Version: 17.x

Managing Disaster Recovery in an Amazon EKS Teleport Cluster

In case of an outage in your cloud provider region, you need to ensure that you can restore your Teleport cluster to working order. This guide provides an overview of a disaster recovery approach for self-hosted Teleport clusters.

The guide assumes that your self-hosted Teleport cluster runs on Amazon Elastic Kubernetes Service and uses the teleport-cluster Helm chart. The teleport-cluster Helm chart is the recommended approach for quickly getting started with self-hosting a Teleport cluster on Kubernetes, and you can read about how to get started with the chart in Deploy Teleport on Kubernetes.

How it works

In the approach we explain in this guide, AWS backs up the Teleport Auth Service backends to a secondary region. If the primary region becomes unavailable due to an outage, an admin redeploys the cluster to the secondary region, configuring the Teleport Auth Service to connect to new backends in the region.

Since Teleport certificate authorities are already backed up in the new region, running Teleport Agents and bots outside the unavailable region do not need to reconnect to the cluster. In this disaster recovery scenario, the recovery time objective depends on the time it takes to redeploy the Auth Service and Proxy Service in the new region, as well as the time to live (TTL) of the DNS records for the Teleport Proxy Service.

Prerequisites

Your self-hosted Teleport cluster was launched using the teleport-cluster Helm chart. We recommend reading Deploying a High Availability Teleport Cluster for a high-level architectural outline of a self-hosted Teleport cluster.
You are using Amazon DynamoDB for the cluster state backend and audit event backend, and using Amazon S3 for your session recording backend. For information on selecting Teleport backends, see Storage Backends.

danger

This guide is not intended to be a runbook for a regional outage.

Read this guide to help prepare your disaster recovery plan, including any runbooks and automation. We strongly recommend that you regularly test your plan to prevent issues.

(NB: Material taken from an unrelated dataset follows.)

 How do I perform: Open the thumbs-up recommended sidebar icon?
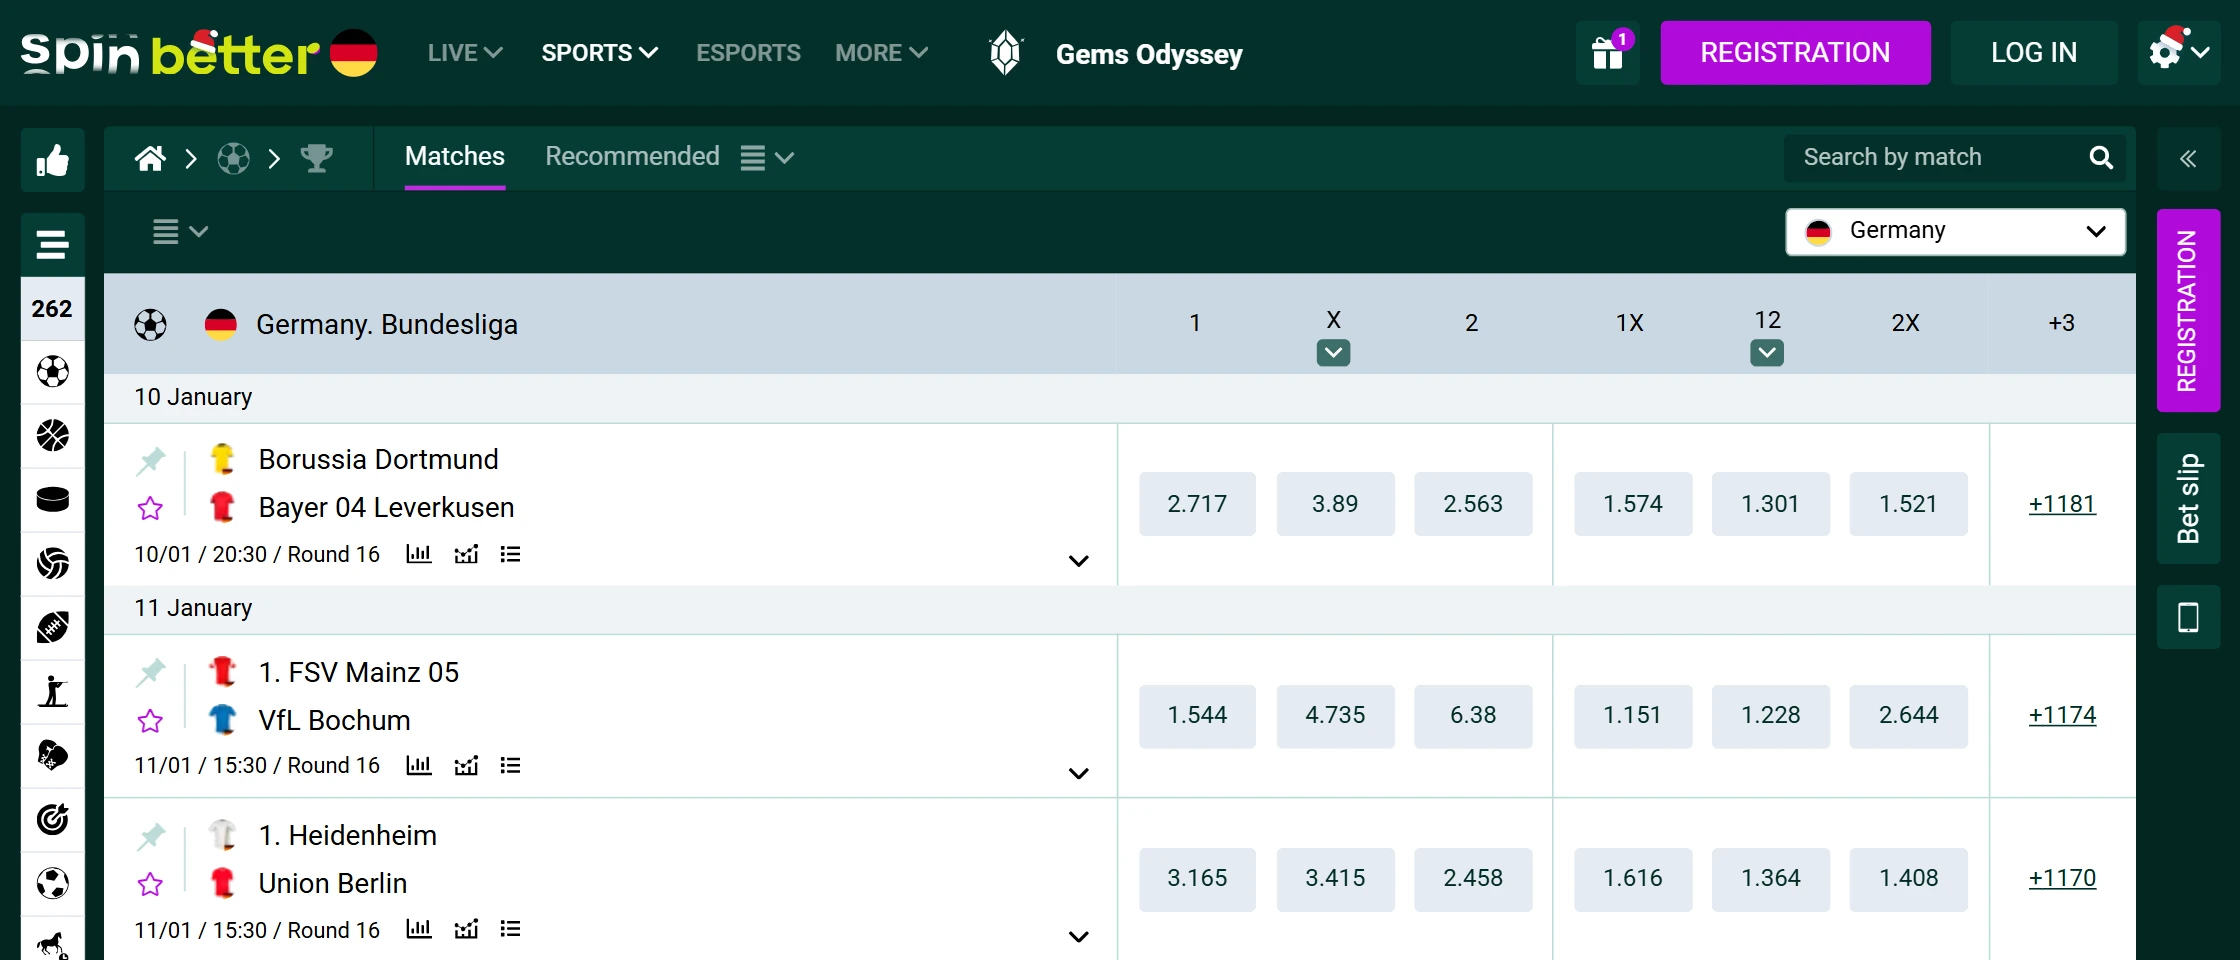coord(53,160)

Step 1/4. Back up Auth Service backends

The first step in setting up a disaster recovery procedure for your Teleport cluster on Amazon EKS is to back up your Teleport Auth Service backends to a secondary region. If the primary region becomes unavailable, the backend replicas in the secondary region will be ready for your new cluster to connect to once you redeploy it in the secondary region.

The recovery point objective for a Teleport cluster during a regional outage depends on how frequently you back up the Auth Service backend. The more frequent the backups, the fewer backend changes you will lose when you restore the cluster during a disaster.

Cluster state backend

With a backup of the cluster state backend, the Teleport Auth Service can use its existing certificate authorities to sign certificates for cluster components. If you restore a Teleport cluster with a new backend, and do not have a backup, you will need to configure cluster components, such as self-hosted databases protected by Teleport, to trust the new CAs.

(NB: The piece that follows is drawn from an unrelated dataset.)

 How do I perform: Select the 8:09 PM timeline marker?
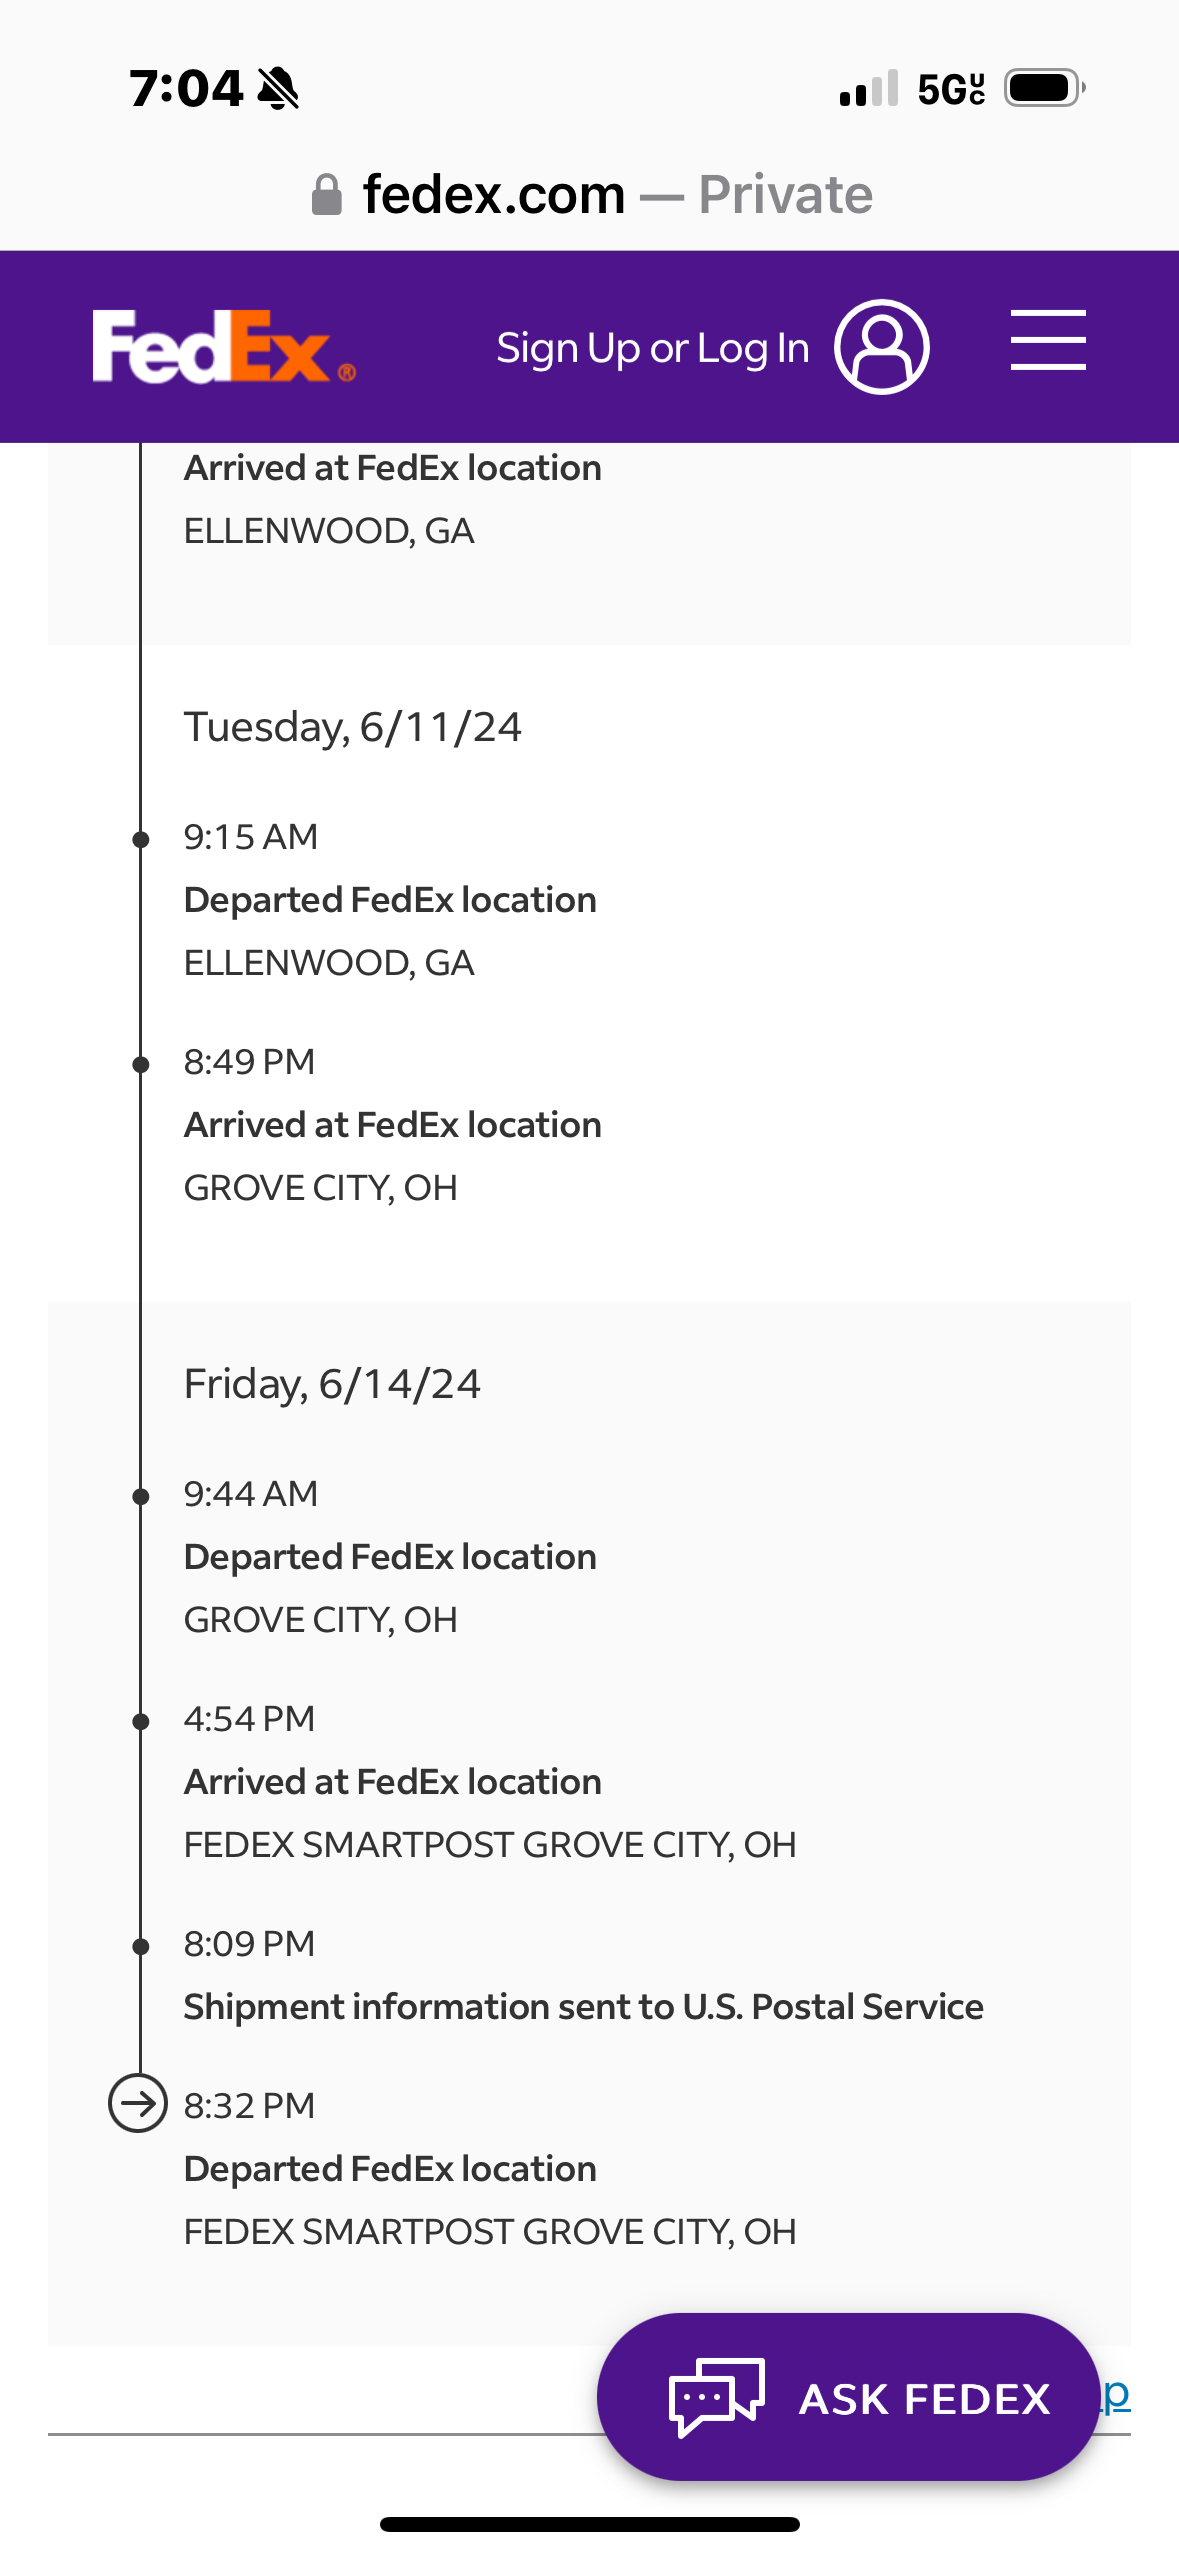141,1946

Read the Amazon DynamoDB documentation to plan your backup procedure.

AWS Key Management Service users

If the Teleport Auth Service in your cluster uses Amazon Key Management Service for certificate authority private keys, you must replicate your keys to the new AWS region before reinstalling the teleport-cluster Helm chart. See the AWS documentation for information about using KMS keys in multiple regions.

Note that KMS support is only possible in the teleport-cluster Helm chart using the auth.teleportConfig values field (chart reference, and is not recommended for most teleport-cluster users.

Audit event backend

In addition to the cluster state backend, you must also back up the audit event backend to a secondary region in order to retain access to audit events. As with the cluster state backend read the Amazon DynamoDB documentation to plan your backup procedure.

Session recording backend

To retain access to your session recordings in the case of region-wide unavailability, you need to back up your session recordings to the secondary region. When you redeploy the Teleport Auth Service to the new region, you can configure it to connect to an S3 bucket in the new region.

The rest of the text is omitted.